Although bootstrapping can be unglamourous but it is good path to build real business, with positive bottom line and profits coming in steadily. In this era of easy access to capital, bootstrapping will perhaps be the last resort for founders as it is laden with risks and growth will be much more measured.
But having bootstrapped an online business successfully, I must say that this is perhaps the best route to build a business. One becomes laser focussed on solving real problems through innovative solutions. When there is not enough money in the bank balance, your mind works over time and stretches you to think of “out of the box” solutions to problems. And this helps in the long term!
So here are the 5 lessons that I learnt after bootstrapping an online business.
1. Invest Heavily with First few People
So our first few hires were 4 college pass-outs with no prior work experience at all. We hired them for their potential and believed that if they are groomed well, their lack of experience will be taken care by their enthusiasm to learn and perform. And Boy! Weren’t we proven right? These rookies are still with us and are heading individual verticals now.
Quite a lot of times, we wonder –
“What worked with them (so well)?”
And the only possible answer we can come up is that we invested a lot of time with them. We gave them the room to experiment, make mistakes, fall on their face and then rise up again. We invested a lot of our personal time with them by sharing our vision of the company, developing data driven culture and not afraid to make mistakes. And it is because of this, the same culture has rubbed on to other people.
Another thing that we learnt during this process was that money is not the biggest motivator for young people. For them, the recognition and the sense of achievement is. So empower them to do more and they will surprise you.
So the biggest learning has been that your people is your business and if you take care of them, they will take care of the actual business.
2. MVP Really Helps
Though MVP is not a new concept and all of the entrepreneurs would have read about it in Eric Ries book The Lean Start-Up but to put it into the action and see it perform is totally different thing.
All of us are product and tech guys so it was very natural of us to get carried away by building the entire product and then start the business but then common sense prevailed.
We realized that the only customer flow required to start the business was this –
Order Form For the Customer → Payment Mechanism
Rest everything could be managed manually offline. If we were able to test this flow and run it profitably, then we would be good. And so we did! We built our entire product around customer first and then added on all those frills that helped us to carry out backend operations smoothly with lower cost.
3. Always Account for Administrative Costs
Another thing that we learnt (the hard way) was the concept of administrative cost. So here is what we learnt –
True Cost of An Employee = Actual Salary * 1.25
Yep! That’s correct. In most situations, the cost of a person to the company would be 125% of the salary of that guy. And the worst part is that this 25% more will not be visible to anyone but only the founder. And it would pain if the entire business plan has not factored in this 25%. You might be wondering what constitutes this 25%. So here is the list of top expense items –
- Daily Refreshments – This was the biggest chunk of administrative costs. Now we could have reduced it but that would hampered the motivation so we decided to factor it in.
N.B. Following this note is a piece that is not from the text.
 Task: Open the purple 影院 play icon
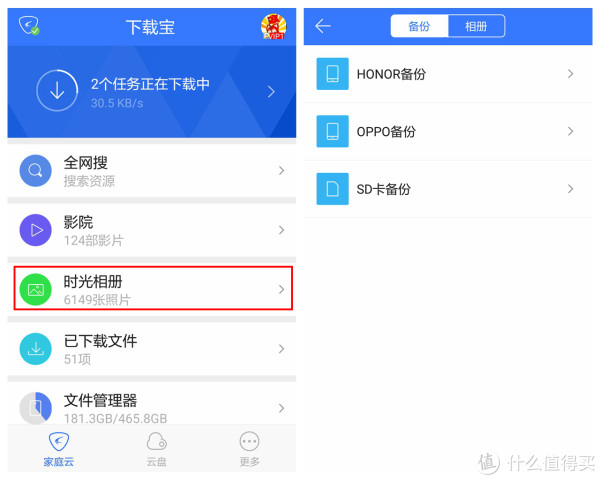(36, 230)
- Capital Assets like machines, UPS, etc.
- Salary of Office Guy
- Cost of Services like call answering service, bookkeeping service, etc.
There are other items as well but these constitute the biggest chunk. And these are actual cash outflow items. I am not even factoring the productivity loss due to chit chat.
Therefore after first few months, we decided to factor in these expenses in the financial plan only and make peace with it.
4. Avoid Raising Capital
Yes! You’ve read it right! Avoid raising capital as long as possible. And I could say that now after running the business profitably for more than a year.
Raising the capital early in the journey results in 2 things –
- Dilution of equity stake at much lower valuation thereby not leaving much with you along the way.
- Capital replacing your ‘efforts to come up with innovation solutions’
Now both these things will result in suboptimal outcome for the startup. Therefore until and unless the capital is required to keep your startup alive, don’t raise the capital.
5. Create an Inner Circle
Last but not the least, create a group of circle with whom you can share your joys, apprehensions and problems. Entrepreneurship is a lonely affair fraught with risks and huge mood swings therefore you would need a mentor, a friend, relative, spouse or parents to talk to.
Whenever we had a good day in business (sales wise), I would be on cloud 9 and would talk about rapid expansion as if everything is just right there. But on the other hand if we had a terrible day then I would be so depressed as if there is no tomorrow and our business would wound up next day.
And when we are bootstrapping it with our hard earned savings, variance of these emotions are even higher. Therefore it is almost a necessity to have an inner circle with whom you can speak your mind freely without being judged. It will take a lot of burden off your shoulder.